Input Knowledge Required
To fully understand this message, the reader needs familiarity with:
- Speculative decoding architecture: The DFlash training pipeline uses a "target" model (the full Qwen3.6-27B) to generate hidden states, which are consumed by smaller "drafter" models that predict multiple future tokens. The hidden-state queue (
q_hs) mediates this producer-consumer relationship. - torch.compile and FX tracing: PyTorch's compilation framework that uses FX symbolic tracing to capture and optimize computation graphs. The
_is_fx_tracing_flagis a global thread-level flag that can cause race conditions in multi-threaded compilation. - PCIe topology in multi-GPU systems: Consumer/workstation-class GPUs often share a single PCIe root complex, limiting aggregate bandwidth. Server-grade systems use PCIe switches or NVLink to provide higher bandwidth.
- Bucketed batching: The training pipeline groups sequences by length into buckets to improve padding efficiency. The expanded dataset shifts the distribution toward longer buckets.
- The DFlash training loss: The pipeline uses a combination of soft KL divergence, hard cross-entropy, and CAP (Contrastive Anchor Prediction) loss with a gamma parameter controlling the strength of the speculative decoding signal.
Output Knowledge Created
This message creates several valuable outputs:
- A confirmed throughput baseline: 12.6K tok/s at step 60 with 3 drafters on the expanded 1.1M dataset, with a 12.2-day ETA for 6 epochs.
- A prioritized list of hypotheses for the throughput gap: PCIe bandwidth saturation, batch composition shift, lock contention, and memory pressure.
- A critical historical insight: The previous 20K run used 2 drafters (not 3), achieving 10.1K per drafter, while the current run achieves only 4.2K per drafter.
- A verification action: Checking the throughput calculation code to ensure consistent measurement.
The Thinking Process
The assistant's reasoning in this message is exemplary of systematic debugging under uncertainty. It follows a clear structure:
- Observe: Throughput is 12.6K, not 20K. Queue is full, drafters are bottleneck.
- Quantify the gap: 12.2 days vs ~7 days expected. 4.2K per drafter vs 10.1K per drafter.
- Generate hypotheses: Four structured hypotheses, each with supporting evidence and counterarguments.
- Identify the contradiction: The original 3-drafter run hit 20K, so PCIe alone cannot explain it.

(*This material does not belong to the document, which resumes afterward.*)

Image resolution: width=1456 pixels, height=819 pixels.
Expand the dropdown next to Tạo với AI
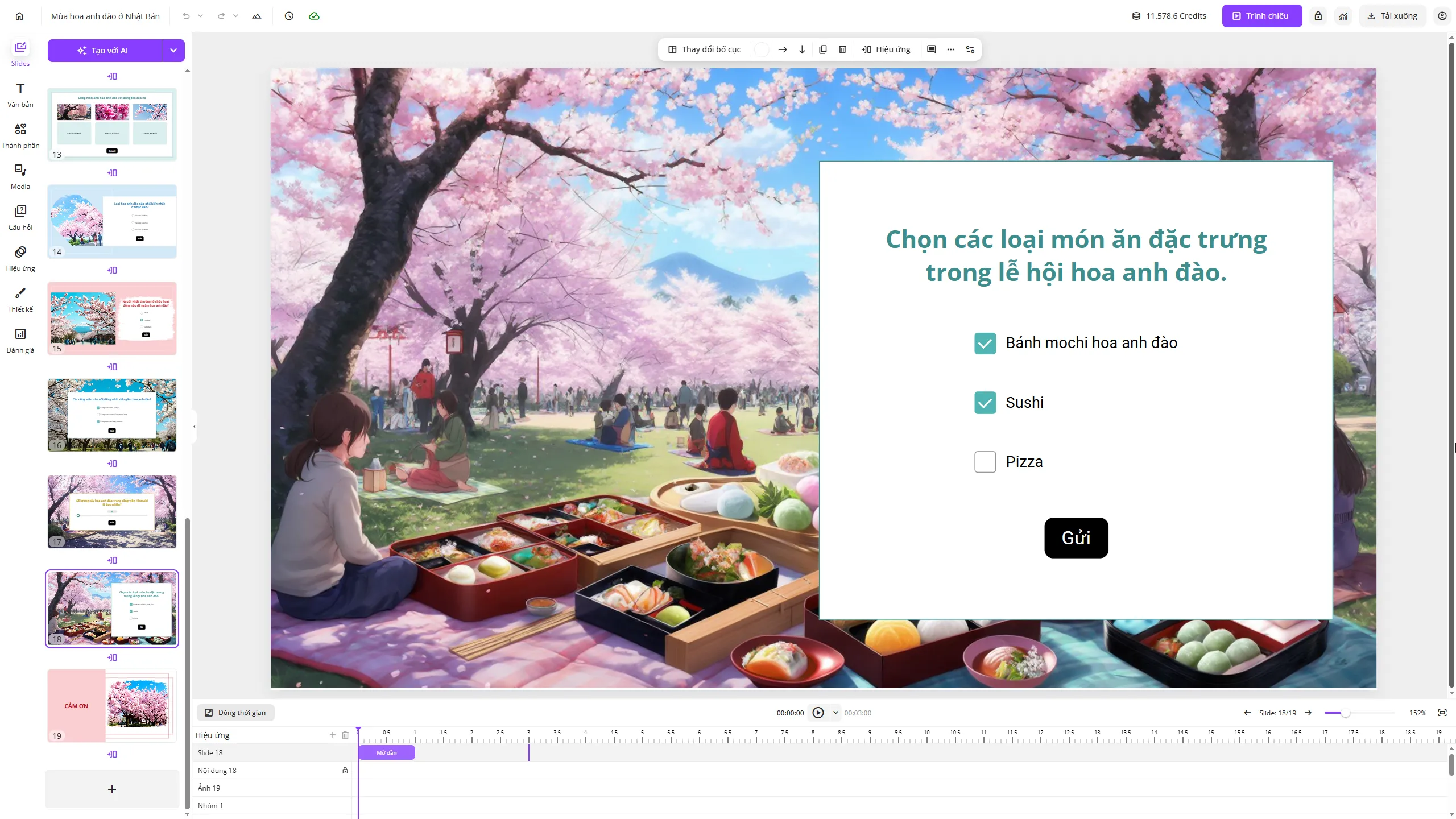pyautogui.click(x=173, y=50)
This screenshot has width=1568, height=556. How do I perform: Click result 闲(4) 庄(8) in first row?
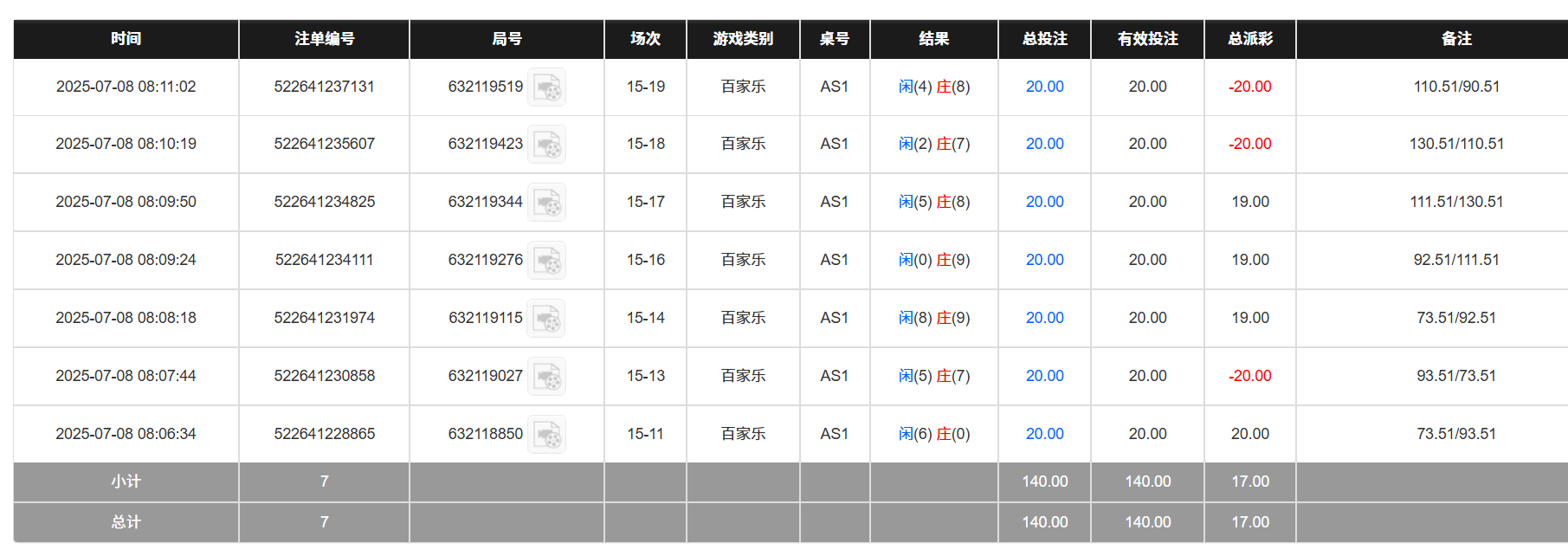(934, 87)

- Refine: Shift focus to batch composition and sequence length distribution.
- Verify the measurement: Before committing to a root cause, check how the metric is computed. The assistant also demonstrates intellectual honesty by acknowledging its own uncertainty. It does not prematurely commit to a diagnosis. It presents the PCIe hypothesis as "more likely" but immediately flags the contradiction. It admits "I'm puzzled" rather than forcing a narrative.
The Broader Significance
This message sits at a critical juncture in the training campaign. The assistant has just spent hours (across multiple messages) debugging the FX tracing race condition, restoring the environment, and launching a fresh run. The discovery that throughput is 40% below expectations threatens to undo all that work. If the 12.6K figure holds, the training will take nearly twice as long as planned, consuming twice the GPU-hours and delaying downstream work.
The assistant's response—methodical, hypothesis-driven, and measurement-focused—is exactly the right approach. Rather than panicking or making hasty changes, it gathers data, checks assumptions, and prepares to investigate further. The next messages will reveal whether the throughput calculation itself is the culprit, or whether deeper issues in the GPU topology or batch composition are at play.
In the end, this message is a masterclass in diagnostic reasoning for distributed ML training. It shows that even when nothing is "broken"—no crashes, no OOMs, no error messages—the gap between expected and actual performance can be the most challenging bug of all. The 12.6K plateau is not a failure; it is a signal. And the assistant is doing exactly what it should: listening carefully to what the numbers are saying.